Typhoid; or, a prosaic illness in India by Philip East
‘Stop crying!’ exclaims the flustered nurse as she drives the needle clumsily into her patient's hand, ‘Why are you crying!’
The young barefoot boy in a loose-fitting shirt and torn trousers, a hospital porter of sorts, idly scraping the filth from under his fingernails, looks up disinterestedly. The nurse cannot find the vein, yet undeterred she continues to strain, tugging and pulling at the blackening skin. Sobs turn to screams, ‘Stop, stop, leave me alone!’
These cries, from my beleaguered girlfriend, Carla, worn out after two weeks of unbroken fever and crippling lethargy, punctuated only by these occasional visits for treatment, are too much. I stagger back as the affronted nurse storms past with her assistant, roused into action at last, in tow, and collapse in a chair. The heat, the screams, it is all too much. The sordid walls smeared by countless dirty hands begin to spin…
The beginning of this tale, the introduction that led to the chaotic scenes described above, is much less dramatic. It begins in Diu, an enclave to the south of Gujarat, in India. A former Portuguese territory, Diu is very much the lesser known cousin of Goa to the south. Yet with a pretty coastline, a mammoth fort, and lots of lovely little Portuguese streets with their stone crosses and Virgin statues that light up at night, it is a peaceful and pleasant setting -- and a rather fitting one for the onset of typhoid. For it is in Diu that Carla’s symptoms developed; as gentle sea breezes blew through the whitewashed streets, the Salmonella Typhi bacteria multiplied. Nothing explosive, just the calm and gradual increase of fever.
With hindsight, I somehow thought typhoid would be more exotic and terrible. In the West, with our injections and our tablets and our sterile environments, we only have an exposure to serious communicable diseases through history and the media. Epidemics ‘rage’ and people are infected by the thousands, all sallow-faced and poverty-stricken. Yet Carla seemed alright really, the same pretty girl whom I love; perhaps a little tired and worried, after all, a prolonged high fever is never a good sign, but not on her deathbed by any means, especially in such a tranquil setting. Yet sickness became routine, a routine of simmering fear and constant wistfulness, from which the only relief was the hospital.
Though new, the hospital at Diu contains in microcosm all the dogmas and chaos that India is built upon. A small hillock of beaten sandals adorns the entrance, each patient diligent in their removal as they would at the temple or mosque. Moving further in, beyond the occasionally staffed desk, a long corridor of shaky metal seats acts as a disorganised waiting room of sorts. There is no order here, a doctor is prescribed, but when they see you, if they will see you, is left open, just like the doors. People barge in and wander out at leisure, as ladies in blue-pop and cherryade pink saris wander by with sloshing mop buckets. When at last a doctor is procured the diagnosis is never the same. Sometimes typhoid, sometimes not. More blood tests. More urine samples. More confusion. The attempt at intravenous antibiotics on the third visit was the last straw however, it was time to leave.
We could have gone to Mumbai, with its superior healthcare and stifling May humidity -- a tropical jungle of concrete where everything has a price: and quality is certainly not guaranteed. But the heat and risk, after weeks of fever already, seemed too much. Instead, it was back to the sterility of Europe, cleanliness being a blessing when the fragility of human life becomes so apparent. Of course, it seems selfish to have the option to run away, but the sense of relief was palpable, the shedding of a heavy burden. Escape yielded results as well, a stringent series of tests and a strong course of antibiotics were all it took, and just as it started, typhoid slowly faded away.

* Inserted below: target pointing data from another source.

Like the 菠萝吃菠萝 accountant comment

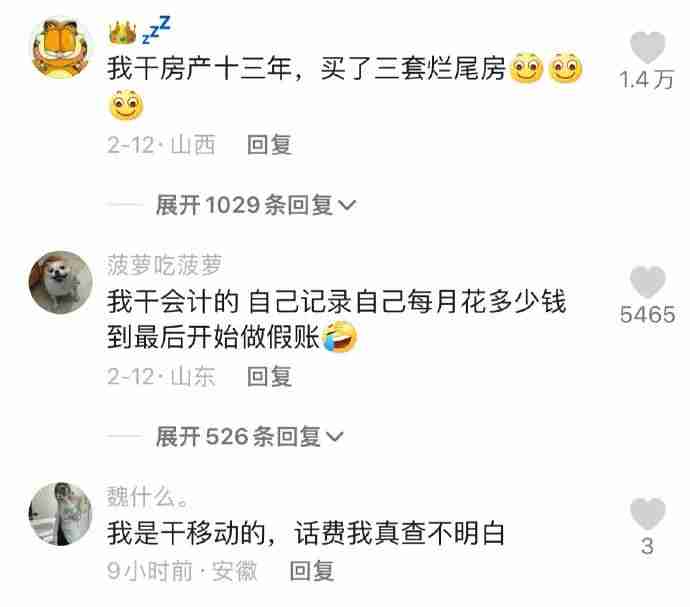pyautogui.click(x=647, y=282)
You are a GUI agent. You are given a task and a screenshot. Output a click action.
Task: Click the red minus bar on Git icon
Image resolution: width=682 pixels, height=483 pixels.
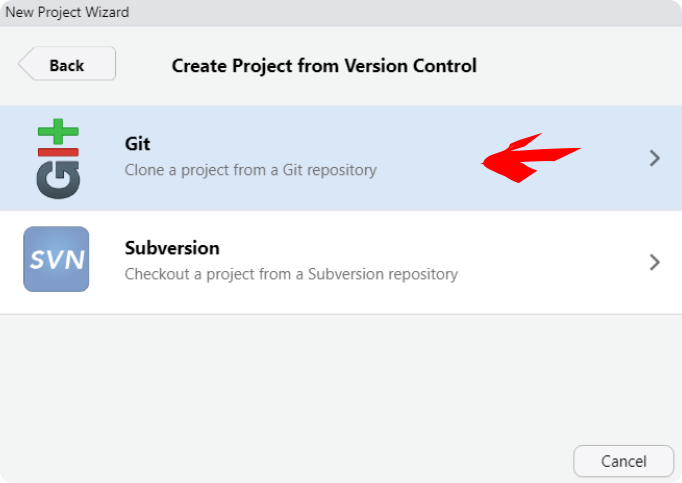point(58,152)
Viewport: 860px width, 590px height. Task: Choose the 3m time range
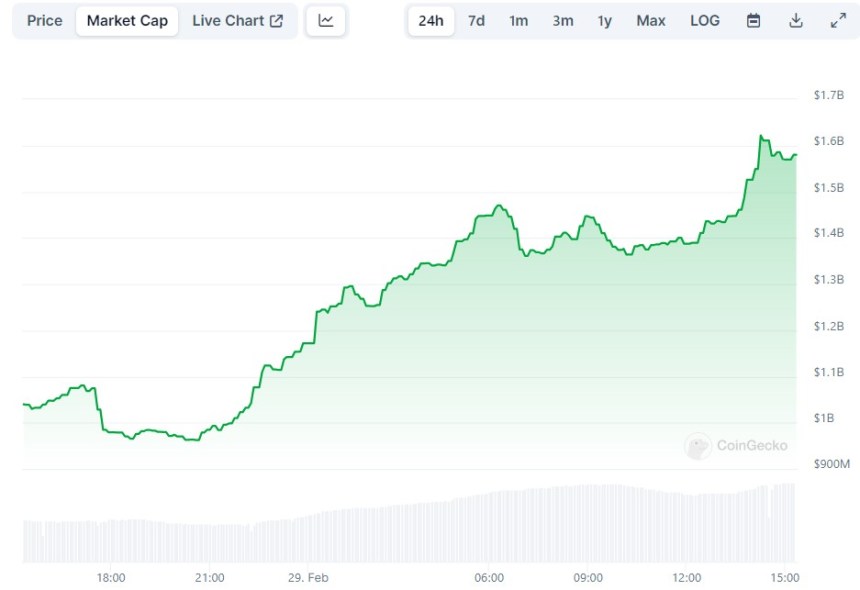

Despite what happened my memories of Diu are fond, if somewhat vivid. I can still see the giant leathery bats surging from the forest at dusk, wave after wave of squealing dark forms swooping low over the rooftops; or, meandering by the great Portuguese fort, the surf fizzing and crashing into the bastions below, gentle herders in their bright red turbans, grizzled by the sun, stop to chat amid the arid scrub and tinkling of bells. Scenes of utter melancholy, a fitting word, perhaps, for typhoid.
Now, with two years already past, people still recoil and seemed shocked that we left India because of typhoid. It appears so extreme, so dangerous, so exotic? And although it is true that sanitation and healthcare are indeed appalling in India, shocking even, it is also true that these diseases we fear so much from afar are ever so prosaic and commonplace in reality. The day before we left Diu I wandered from our guesthouse to a small restaurant where I often took breakfast. Already dripping in sweat after a brisk walk in the fierce, grey Indian sunshine of Summer, I chatted with the waiter. Mentioning the possibility that Carla had typhoid he recoiled in shock. And yet, when I, taken aback inquired, ‘But is it rare to contract typhoid here in India?’